──────── Data records ────────

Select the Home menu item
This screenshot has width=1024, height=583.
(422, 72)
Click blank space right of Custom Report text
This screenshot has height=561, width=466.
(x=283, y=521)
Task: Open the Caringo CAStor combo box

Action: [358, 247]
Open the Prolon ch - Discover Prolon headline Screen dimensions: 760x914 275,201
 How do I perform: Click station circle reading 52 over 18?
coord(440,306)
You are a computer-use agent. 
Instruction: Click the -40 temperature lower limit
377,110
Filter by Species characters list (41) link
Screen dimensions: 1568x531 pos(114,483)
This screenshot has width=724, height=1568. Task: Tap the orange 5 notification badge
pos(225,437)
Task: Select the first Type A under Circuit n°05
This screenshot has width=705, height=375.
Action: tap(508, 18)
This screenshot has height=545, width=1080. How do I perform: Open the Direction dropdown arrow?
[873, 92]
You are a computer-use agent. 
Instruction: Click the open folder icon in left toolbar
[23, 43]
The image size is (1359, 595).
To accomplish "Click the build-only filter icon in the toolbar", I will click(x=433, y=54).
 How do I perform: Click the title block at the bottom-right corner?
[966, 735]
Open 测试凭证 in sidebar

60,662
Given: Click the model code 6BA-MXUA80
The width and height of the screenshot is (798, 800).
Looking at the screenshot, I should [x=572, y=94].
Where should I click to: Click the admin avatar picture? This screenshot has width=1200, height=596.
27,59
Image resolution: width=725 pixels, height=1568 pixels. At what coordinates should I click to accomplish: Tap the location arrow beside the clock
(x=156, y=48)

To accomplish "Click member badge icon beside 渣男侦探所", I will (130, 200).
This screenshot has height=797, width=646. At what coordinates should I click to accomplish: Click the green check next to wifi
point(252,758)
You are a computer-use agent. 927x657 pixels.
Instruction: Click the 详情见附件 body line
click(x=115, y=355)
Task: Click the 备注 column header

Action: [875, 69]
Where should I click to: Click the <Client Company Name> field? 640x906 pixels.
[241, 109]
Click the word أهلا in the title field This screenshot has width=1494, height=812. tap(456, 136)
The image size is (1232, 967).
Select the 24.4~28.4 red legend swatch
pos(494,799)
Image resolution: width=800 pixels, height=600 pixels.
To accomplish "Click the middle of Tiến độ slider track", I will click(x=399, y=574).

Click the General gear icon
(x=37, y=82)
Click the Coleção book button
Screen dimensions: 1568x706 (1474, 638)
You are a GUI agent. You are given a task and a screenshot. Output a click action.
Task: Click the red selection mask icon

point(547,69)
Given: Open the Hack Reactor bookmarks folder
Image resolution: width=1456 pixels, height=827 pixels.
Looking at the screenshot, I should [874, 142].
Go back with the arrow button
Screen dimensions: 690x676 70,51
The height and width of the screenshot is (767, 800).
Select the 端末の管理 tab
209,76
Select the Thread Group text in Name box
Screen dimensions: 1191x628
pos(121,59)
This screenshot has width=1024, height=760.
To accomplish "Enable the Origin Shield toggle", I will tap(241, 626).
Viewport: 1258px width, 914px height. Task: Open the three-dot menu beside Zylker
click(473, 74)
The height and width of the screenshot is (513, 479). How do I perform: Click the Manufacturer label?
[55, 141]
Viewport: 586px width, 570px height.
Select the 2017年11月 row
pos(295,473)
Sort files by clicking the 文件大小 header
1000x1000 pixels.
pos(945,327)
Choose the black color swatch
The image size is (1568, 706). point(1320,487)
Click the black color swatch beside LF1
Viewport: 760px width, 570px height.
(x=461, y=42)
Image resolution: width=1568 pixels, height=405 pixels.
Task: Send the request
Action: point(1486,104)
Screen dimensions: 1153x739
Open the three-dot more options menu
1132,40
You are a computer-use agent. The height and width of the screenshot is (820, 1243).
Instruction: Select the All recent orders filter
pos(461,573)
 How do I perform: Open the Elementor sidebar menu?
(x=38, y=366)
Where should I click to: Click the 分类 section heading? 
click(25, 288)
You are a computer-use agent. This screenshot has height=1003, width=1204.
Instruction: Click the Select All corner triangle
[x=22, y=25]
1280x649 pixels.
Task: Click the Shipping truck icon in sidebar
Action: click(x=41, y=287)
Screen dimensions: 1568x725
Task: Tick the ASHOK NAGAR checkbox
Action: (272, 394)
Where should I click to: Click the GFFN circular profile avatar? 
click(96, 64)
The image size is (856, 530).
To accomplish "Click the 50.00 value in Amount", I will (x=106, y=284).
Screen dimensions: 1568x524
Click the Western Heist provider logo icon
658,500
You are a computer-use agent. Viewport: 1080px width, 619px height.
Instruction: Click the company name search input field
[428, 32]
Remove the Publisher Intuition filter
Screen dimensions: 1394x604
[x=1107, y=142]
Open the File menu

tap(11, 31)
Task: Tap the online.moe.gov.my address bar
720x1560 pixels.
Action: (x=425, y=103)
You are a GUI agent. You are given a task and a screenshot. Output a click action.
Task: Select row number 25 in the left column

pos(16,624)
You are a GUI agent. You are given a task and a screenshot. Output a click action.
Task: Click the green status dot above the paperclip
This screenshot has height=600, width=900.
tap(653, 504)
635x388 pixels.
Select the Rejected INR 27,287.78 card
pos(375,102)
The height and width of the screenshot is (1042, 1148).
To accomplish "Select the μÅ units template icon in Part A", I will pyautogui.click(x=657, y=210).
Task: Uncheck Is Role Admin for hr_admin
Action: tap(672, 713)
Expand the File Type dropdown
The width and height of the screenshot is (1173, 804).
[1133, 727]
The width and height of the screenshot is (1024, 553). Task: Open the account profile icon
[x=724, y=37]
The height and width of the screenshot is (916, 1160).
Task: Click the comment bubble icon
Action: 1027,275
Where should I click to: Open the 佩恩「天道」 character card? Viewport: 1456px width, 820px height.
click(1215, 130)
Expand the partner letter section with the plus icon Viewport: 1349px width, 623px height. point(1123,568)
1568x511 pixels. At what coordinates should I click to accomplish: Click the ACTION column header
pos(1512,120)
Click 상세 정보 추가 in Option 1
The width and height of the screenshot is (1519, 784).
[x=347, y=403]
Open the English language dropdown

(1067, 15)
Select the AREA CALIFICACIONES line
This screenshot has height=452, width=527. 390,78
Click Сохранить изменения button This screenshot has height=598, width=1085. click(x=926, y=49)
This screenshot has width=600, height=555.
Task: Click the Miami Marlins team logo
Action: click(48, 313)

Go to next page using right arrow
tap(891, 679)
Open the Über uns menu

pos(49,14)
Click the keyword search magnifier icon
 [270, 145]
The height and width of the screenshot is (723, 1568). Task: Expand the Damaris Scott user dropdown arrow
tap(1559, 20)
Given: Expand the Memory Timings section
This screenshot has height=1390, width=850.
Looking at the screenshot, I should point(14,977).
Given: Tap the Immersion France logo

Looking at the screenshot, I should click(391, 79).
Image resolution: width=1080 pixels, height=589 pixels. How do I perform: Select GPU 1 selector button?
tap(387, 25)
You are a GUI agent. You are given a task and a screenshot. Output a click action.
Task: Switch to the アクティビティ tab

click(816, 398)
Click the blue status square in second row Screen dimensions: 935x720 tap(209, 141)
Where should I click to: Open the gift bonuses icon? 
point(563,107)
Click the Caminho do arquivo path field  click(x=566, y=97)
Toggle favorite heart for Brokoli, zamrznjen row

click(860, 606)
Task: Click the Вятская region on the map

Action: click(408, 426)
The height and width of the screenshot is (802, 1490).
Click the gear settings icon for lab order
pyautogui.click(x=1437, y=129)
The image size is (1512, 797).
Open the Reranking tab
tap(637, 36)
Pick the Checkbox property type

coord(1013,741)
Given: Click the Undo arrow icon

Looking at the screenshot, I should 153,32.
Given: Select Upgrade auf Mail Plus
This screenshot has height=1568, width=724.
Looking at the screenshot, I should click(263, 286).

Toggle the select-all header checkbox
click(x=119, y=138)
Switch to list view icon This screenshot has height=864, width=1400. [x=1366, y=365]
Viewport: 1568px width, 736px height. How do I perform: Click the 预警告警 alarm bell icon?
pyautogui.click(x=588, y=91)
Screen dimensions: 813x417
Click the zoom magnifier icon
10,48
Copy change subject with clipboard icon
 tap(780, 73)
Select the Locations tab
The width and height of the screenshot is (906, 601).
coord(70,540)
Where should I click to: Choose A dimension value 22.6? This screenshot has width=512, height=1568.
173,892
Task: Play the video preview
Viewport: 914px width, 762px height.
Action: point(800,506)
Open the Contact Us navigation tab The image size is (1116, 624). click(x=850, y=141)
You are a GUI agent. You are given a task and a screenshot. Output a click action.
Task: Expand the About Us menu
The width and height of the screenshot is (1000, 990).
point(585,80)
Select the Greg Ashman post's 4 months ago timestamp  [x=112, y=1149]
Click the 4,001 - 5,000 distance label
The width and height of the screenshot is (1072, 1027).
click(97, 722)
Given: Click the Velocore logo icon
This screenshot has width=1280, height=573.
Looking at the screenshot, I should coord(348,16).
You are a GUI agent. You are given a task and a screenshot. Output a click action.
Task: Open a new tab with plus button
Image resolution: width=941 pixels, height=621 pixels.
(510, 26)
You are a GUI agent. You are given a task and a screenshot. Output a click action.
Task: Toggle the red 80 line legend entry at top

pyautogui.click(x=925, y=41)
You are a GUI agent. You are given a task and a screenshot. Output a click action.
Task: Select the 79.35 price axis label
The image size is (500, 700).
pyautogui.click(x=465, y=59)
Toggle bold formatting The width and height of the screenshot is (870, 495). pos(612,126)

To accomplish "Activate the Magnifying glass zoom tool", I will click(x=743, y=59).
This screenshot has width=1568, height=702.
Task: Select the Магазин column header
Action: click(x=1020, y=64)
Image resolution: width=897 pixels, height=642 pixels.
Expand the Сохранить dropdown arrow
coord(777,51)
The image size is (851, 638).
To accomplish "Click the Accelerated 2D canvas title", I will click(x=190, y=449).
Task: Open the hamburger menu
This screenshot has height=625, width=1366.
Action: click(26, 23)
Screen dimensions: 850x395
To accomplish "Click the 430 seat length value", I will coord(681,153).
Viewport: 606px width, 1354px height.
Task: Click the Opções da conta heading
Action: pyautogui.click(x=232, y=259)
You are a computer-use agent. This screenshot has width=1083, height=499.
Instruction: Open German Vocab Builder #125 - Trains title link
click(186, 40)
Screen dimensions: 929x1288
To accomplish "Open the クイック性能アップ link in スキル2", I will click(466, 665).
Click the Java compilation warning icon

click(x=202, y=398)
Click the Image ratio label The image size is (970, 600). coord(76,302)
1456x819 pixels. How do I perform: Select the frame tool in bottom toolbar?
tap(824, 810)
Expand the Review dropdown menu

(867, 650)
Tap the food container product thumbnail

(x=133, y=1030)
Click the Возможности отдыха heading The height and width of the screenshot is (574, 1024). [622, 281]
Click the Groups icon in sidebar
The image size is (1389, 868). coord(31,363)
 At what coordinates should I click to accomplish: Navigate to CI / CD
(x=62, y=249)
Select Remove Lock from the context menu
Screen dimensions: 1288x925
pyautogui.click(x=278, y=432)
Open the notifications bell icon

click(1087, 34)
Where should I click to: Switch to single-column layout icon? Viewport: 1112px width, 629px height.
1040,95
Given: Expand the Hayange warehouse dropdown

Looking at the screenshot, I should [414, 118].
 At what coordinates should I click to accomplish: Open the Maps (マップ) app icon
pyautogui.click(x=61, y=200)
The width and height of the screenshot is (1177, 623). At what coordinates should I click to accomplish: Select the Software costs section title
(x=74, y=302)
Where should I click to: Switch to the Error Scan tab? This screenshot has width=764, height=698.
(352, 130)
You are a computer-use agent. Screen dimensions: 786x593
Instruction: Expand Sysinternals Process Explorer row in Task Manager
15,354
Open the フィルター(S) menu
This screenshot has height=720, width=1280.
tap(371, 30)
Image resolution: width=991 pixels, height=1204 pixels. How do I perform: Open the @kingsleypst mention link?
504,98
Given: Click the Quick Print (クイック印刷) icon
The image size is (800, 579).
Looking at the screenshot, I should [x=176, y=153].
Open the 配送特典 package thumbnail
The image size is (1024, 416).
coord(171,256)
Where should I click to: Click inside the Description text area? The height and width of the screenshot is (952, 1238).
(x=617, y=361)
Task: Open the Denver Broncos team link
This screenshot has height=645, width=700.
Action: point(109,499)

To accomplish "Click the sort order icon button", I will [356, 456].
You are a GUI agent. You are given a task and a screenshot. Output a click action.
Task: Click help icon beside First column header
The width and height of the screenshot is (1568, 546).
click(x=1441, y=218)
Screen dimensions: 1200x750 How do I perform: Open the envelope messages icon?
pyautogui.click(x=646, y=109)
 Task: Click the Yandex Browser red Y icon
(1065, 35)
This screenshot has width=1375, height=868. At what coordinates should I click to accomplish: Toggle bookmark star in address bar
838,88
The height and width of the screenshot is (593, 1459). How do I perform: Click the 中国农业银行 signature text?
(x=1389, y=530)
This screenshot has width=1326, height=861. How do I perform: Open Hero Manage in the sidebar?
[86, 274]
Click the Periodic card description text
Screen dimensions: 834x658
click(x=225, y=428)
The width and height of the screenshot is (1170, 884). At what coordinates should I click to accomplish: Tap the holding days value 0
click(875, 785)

────────

What should come out is the exact run of lines from the one holding "The height and width of the screenshot is (593, 1459)." through the end of the records above, and nothing besides.

Exercise output -
The height and width of the screenshot is (593, 1459). How do I perform: Click the 中国农业银行 signature text?
(x=1389, y=530)
This screenshot has width=1326, height=861. How do I perform: Open Hero Manage in the sidebar?
[86, 274]
Click the Periodic card description text
Screen dimensions: 834x658
click(x=225, y=428)
The width and height of the screenshot is (1170, 884). At what coordinates should I click to accomplish: Tap the holding days value 0
click(875, 785)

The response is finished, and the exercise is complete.